■ **Directions for this task**
Only those lines in the data below from the line containing "Screen dimensions: 1024x574" through the line containing "Task: Visit bettaelisa1994 profile", both included, should be restated word for word.

▼▼▼

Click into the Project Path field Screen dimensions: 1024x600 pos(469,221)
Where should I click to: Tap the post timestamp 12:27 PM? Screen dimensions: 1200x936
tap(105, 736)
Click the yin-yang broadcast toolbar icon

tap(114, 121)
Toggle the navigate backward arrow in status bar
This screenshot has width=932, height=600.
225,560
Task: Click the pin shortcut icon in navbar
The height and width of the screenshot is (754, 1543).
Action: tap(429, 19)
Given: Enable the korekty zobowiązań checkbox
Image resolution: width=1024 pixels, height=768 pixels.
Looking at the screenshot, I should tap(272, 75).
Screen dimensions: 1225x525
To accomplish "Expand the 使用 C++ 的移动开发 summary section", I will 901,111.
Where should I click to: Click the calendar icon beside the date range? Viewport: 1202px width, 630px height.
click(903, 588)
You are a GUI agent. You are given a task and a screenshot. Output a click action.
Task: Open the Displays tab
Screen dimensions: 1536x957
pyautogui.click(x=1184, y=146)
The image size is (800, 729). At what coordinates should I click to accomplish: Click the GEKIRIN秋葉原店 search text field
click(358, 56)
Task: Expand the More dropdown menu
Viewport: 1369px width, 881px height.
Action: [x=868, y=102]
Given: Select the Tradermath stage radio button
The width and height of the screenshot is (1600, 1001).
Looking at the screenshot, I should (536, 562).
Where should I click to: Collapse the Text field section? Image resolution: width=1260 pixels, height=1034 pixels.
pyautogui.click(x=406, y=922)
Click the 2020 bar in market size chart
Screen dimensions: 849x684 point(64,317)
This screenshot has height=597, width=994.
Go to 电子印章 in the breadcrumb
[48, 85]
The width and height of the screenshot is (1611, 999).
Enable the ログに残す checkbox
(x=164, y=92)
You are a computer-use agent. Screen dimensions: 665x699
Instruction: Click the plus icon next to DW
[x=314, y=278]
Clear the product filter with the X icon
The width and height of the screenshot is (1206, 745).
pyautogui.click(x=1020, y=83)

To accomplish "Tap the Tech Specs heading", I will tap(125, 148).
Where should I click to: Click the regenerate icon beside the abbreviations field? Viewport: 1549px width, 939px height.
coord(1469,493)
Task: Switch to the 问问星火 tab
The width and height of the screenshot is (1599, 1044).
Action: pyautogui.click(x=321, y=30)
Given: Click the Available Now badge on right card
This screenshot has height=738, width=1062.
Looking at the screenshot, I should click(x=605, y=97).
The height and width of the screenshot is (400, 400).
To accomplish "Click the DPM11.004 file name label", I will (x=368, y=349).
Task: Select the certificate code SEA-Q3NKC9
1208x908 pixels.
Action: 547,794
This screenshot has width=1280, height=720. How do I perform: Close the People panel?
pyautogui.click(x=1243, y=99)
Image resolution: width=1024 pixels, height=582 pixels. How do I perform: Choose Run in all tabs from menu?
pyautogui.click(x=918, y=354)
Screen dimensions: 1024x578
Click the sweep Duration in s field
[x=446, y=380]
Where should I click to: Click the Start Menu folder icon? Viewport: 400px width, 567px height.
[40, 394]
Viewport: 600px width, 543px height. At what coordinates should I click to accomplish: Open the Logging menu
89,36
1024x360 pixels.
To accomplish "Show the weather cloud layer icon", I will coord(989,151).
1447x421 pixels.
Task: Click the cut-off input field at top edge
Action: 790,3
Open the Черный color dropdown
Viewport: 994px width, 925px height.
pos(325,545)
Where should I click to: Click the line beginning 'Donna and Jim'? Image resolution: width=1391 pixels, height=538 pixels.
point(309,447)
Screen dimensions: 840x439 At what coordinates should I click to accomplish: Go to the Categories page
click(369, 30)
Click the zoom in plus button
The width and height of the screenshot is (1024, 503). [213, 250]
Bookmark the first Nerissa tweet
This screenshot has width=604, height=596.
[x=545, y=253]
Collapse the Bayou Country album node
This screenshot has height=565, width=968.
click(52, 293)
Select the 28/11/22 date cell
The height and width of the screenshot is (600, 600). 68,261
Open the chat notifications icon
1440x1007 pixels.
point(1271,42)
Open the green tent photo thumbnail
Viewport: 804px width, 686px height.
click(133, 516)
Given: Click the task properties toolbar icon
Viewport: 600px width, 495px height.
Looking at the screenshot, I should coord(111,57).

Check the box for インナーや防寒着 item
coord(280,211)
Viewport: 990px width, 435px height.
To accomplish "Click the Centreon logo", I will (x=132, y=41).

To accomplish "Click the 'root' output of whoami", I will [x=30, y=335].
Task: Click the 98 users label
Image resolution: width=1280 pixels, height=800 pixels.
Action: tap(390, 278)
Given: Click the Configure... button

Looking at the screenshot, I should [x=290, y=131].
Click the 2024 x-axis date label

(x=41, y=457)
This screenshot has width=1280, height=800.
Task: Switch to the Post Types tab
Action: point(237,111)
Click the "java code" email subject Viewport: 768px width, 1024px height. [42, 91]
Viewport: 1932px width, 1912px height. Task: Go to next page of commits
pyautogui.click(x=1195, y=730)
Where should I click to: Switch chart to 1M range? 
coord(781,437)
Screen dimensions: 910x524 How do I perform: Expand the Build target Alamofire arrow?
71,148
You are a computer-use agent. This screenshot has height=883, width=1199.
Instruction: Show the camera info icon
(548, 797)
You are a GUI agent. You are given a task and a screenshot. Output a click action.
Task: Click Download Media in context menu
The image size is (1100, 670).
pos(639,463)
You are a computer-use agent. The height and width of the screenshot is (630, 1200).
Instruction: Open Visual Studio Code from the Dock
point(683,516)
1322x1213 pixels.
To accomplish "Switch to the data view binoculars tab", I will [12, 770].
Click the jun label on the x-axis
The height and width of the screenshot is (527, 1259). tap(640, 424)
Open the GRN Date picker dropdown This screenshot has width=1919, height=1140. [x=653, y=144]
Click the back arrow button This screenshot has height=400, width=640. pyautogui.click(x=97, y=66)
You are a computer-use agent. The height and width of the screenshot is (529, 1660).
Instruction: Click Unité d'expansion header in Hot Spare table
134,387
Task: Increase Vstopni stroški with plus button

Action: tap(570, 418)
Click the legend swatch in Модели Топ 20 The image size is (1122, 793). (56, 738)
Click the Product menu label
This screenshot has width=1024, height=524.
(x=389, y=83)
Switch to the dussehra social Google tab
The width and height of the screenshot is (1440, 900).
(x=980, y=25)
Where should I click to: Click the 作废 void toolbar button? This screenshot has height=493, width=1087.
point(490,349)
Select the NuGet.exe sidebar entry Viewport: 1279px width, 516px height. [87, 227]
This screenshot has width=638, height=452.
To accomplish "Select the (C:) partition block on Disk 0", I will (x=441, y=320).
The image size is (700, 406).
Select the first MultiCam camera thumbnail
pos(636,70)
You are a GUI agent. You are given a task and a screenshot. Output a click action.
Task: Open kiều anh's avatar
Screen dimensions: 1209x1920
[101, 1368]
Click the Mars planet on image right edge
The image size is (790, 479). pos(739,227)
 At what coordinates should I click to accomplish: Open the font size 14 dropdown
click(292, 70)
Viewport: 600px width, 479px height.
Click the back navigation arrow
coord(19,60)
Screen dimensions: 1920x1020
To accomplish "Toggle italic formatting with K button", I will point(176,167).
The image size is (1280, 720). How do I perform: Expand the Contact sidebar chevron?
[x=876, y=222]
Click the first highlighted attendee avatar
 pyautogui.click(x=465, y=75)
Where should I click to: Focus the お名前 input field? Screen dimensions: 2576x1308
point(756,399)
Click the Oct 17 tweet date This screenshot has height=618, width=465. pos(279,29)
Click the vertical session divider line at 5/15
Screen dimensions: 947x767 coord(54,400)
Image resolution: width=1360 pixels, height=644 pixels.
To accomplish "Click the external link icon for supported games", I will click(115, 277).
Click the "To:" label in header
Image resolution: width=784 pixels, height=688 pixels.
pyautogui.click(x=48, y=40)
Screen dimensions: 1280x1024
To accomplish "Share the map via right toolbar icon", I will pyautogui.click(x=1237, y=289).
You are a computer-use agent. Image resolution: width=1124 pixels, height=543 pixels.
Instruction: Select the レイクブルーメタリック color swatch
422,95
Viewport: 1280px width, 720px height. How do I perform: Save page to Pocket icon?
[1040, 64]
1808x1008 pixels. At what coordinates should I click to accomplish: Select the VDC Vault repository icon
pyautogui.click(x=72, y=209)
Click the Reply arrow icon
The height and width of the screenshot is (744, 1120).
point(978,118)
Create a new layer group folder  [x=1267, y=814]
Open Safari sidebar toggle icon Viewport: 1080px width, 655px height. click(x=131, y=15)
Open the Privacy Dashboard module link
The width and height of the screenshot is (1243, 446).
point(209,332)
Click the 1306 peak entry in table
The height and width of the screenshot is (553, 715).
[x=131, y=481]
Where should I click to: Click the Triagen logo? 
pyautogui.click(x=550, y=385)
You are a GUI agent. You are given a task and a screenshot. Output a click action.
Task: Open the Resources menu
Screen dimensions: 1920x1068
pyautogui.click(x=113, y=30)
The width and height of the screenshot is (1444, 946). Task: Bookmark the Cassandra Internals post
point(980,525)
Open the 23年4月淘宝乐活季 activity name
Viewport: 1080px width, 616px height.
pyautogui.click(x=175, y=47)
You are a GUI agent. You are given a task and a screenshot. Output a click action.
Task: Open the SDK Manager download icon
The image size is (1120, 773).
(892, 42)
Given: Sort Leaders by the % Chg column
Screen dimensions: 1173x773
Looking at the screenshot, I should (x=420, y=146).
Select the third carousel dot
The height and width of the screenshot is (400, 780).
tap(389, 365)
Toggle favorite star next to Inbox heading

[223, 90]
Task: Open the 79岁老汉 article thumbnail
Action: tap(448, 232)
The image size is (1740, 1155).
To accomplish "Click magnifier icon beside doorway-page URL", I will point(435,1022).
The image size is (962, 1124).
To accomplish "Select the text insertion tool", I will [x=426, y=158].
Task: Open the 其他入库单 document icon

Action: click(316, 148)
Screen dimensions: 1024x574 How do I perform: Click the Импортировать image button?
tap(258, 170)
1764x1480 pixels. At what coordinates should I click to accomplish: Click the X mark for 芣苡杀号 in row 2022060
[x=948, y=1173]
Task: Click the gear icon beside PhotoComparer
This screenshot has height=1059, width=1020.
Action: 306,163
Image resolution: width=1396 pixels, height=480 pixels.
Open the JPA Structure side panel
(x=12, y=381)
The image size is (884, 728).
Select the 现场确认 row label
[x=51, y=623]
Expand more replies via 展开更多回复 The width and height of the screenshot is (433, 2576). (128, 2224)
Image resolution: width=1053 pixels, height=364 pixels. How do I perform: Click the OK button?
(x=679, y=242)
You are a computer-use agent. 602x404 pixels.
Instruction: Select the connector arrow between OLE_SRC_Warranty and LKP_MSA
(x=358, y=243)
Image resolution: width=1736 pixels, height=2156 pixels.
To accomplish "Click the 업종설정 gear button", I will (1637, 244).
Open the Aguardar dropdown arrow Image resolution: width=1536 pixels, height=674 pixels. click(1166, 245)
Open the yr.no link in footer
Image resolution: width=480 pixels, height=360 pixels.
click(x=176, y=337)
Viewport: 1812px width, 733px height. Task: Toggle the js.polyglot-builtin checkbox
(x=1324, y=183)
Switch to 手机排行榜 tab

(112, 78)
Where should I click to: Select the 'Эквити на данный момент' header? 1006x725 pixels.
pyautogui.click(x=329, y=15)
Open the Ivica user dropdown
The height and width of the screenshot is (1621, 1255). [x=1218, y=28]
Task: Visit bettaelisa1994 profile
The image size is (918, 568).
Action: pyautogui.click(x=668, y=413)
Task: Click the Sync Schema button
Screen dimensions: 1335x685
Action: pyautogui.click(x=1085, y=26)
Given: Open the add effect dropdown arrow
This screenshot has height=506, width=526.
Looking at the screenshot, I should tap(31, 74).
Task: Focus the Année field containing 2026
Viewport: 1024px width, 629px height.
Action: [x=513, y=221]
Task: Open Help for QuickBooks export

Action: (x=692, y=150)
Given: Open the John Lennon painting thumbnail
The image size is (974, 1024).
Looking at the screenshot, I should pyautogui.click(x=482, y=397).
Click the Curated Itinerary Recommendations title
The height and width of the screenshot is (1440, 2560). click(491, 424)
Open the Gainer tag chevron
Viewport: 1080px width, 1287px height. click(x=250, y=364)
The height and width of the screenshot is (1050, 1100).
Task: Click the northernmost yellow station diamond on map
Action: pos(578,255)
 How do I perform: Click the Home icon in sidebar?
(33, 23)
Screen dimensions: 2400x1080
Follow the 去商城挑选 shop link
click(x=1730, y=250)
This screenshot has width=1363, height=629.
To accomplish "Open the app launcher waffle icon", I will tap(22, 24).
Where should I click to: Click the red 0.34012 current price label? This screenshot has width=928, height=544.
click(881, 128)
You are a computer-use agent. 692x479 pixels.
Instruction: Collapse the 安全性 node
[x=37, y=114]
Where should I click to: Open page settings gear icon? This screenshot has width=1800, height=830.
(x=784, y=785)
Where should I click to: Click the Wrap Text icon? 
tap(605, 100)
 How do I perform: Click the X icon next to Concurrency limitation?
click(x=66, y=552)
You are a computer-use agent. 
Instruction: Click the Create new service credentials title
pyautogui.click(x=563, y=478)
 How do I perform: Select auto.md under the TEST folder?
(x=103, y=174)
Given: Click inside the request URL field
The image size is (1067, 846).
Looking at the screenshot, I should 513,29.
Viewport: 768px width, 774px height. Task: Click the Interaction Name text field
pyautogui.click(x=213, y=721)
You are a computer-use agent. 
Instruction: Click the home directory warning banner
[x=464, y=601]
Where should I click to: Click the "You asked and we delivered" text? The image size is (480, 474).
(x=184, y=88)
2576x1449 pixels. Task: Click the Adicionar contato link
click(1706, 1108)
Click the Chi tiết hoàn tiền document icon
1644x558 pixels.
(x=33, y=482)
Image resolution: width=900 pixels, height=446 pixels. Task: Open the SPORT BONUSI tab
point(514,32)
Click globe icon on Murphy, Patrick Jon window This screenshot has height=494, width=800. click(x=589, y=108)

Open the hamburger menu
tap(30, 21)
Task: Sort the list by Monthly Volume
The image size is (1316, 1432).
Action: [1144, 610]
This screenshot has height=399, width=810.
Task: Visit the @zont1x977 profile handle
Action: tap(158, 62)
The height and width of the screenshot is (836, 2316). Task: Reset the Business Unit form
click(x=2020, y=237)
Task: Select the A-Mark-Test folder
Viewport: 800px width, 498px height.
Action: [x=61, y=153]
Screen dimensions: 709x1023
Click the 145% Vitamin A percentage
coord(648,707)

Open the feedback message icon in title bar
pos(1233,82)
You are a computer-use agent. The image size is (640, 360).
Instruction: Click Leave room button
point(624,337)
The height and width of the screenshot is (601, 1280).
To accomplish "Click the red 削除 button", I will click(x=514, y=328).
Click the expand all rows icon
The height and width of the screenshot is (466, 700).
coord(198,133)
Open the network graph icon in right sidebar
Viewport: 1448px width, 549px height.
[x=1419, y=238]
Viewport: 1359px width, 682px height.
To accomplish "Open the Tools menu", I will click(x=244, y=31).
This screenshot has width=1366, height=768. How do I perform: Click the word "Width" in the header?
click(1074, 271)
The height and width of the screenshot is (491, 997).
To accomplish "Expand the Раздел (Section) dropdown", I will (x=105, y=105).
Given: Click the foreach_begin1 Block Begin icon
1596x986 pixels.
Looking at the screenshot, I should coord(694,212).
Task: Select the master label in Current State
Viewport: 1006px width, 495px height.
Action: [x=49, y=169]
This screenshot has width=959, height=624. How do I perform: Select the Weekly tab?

▲▲▲

■ **Answer space**
Screen dimensions: 1024x574 How do I perform: Click the Импортировать image button?
tap(258, 170)
1764x1480 pixels. At what coordinates should I click to accomplish: Click the X mark for 芣苡杀号 in row 2022060
[x=948, y=1173]
Task: Click the gear icon beside PhotoComparer
This screenshot has height=1059, width=1020.
Action: 306,163
Image resolution: width=1396 pixels, height=480 pixels.
Open the JPA Structure side panel
(x=12, y=381)
The image size is (884, 728).
Select the 现场确认 row label
[x=51, y=623]
Expand more replies via 展开更多回复 The width and height of the screenshot is (433, 2576). (128, 2224)
Image resolution: width=1053 pixels, height=364 pixels. How do I perform: Click the OK button?
(x=679, y=242)
You are a computer-use agent. 602x404 pixels.
Instruction: Select the connector arrow between OLE_SRC_Warranty and LKP_MSA
(x=358, y=243)
Image resolution: width=1736 pixels, height=2156 pixels.
To accomplish "Click the 업종설정 gear button", I will (1637, 244).
Open the Aguardar dropdown arrow Image resolution: width=1536 pixels, height=674 pixels. click(1166, 245)
Open the yr.no link in footer
Image resolution: width=480 pixels, height=360 pixels.
click(x=176, y=337)
Viewport: 1812px width, 733px height. Task: Toggle the js.polyglot-builtin checkbox
(x=1324, y=183)
Switch to 手机排行榜 tab

(112, 78)
Where should I click to: Select the 'Эквити на данный момент' header? 1006x725 pixels.
pyautogui.click(x=329, y=15)
Open the Ivica user dropdown
The height and width of the screenshot is (1621, 1255). [x=1218, y=28]
Task: Visit bettaelisa1994 profile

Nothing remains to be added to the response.